C. Venovenous (VV) ECMO. VV ECMO supports only the respiratory system and is indicated for isolated respiratory failure. VV ECMO refers to drainage from a single vein, VVV ECMO to drainage from two different veins. VV ECMO can also be considered in respiratory failure with hemodynamic instability, when hypotension and cardiovascular instability are thought to be caused by hypoxemia alone, because VV ECMO usually leads to rapid reversal of hypoxia and acidosis. VV ECMO spares accessing the carotid artery. Venovenous dual lumen (VVDL) refers to ECMO using specially designed double-lumen cannulas, providing drainage as well as return through different lumens of the same cannula. Some of the blood is immediately recirculated into the ECMO circuit. The rest of the oxygenated blood goes to the right side of the heart, into the pulmonary vascular bed, into the left side of the heart, and into the systemic circulation. As a requirement for VV ECMO, the internal jugular vein has to be large enough for a 14 French double-lumen cannula. Converting to VA ECMO is considered in the presence of additional hypotension, cardiac failure, or metabolic acidosis.

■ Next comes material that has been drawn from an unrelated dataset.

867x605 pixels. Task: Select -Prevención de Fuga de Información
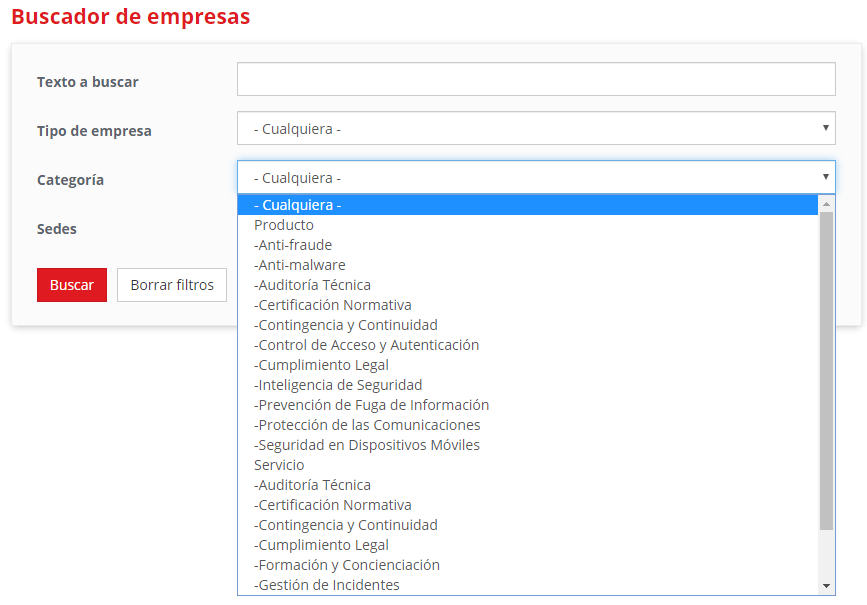pos(371,405)
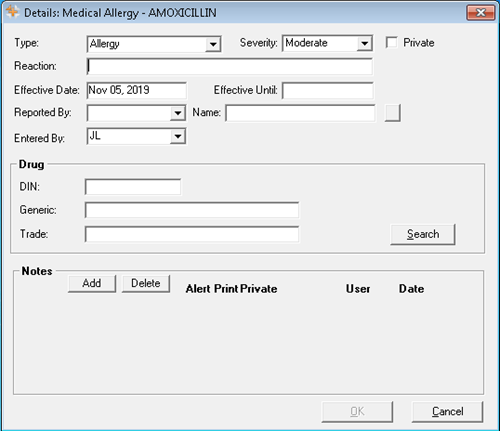Click the Effective Until field

point(328,91)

Technical difficulties related to large recirculation in the venous cannula can also lead to the need to convert to VA ECMO. In our institution, the carotid artery is routinely identified at the time of VV cannulation. For conversion to VA ECMO, the venous cannula is left in place and an additional arterial cannula is inserted into the internal carotid artery.

D. Oxygen delivery. Oxygen delivery is the product of CO and arterial oxygen content. During ECMO, many factors contribute to oxygen delivery. Arterial oxygen content is determined by the gas exchange in the membrane oxygenator and the gas exchange from the neonate’s lung. CO is only altered during VA ECMO and is determined by the ECMO flow and the infant’s native CO.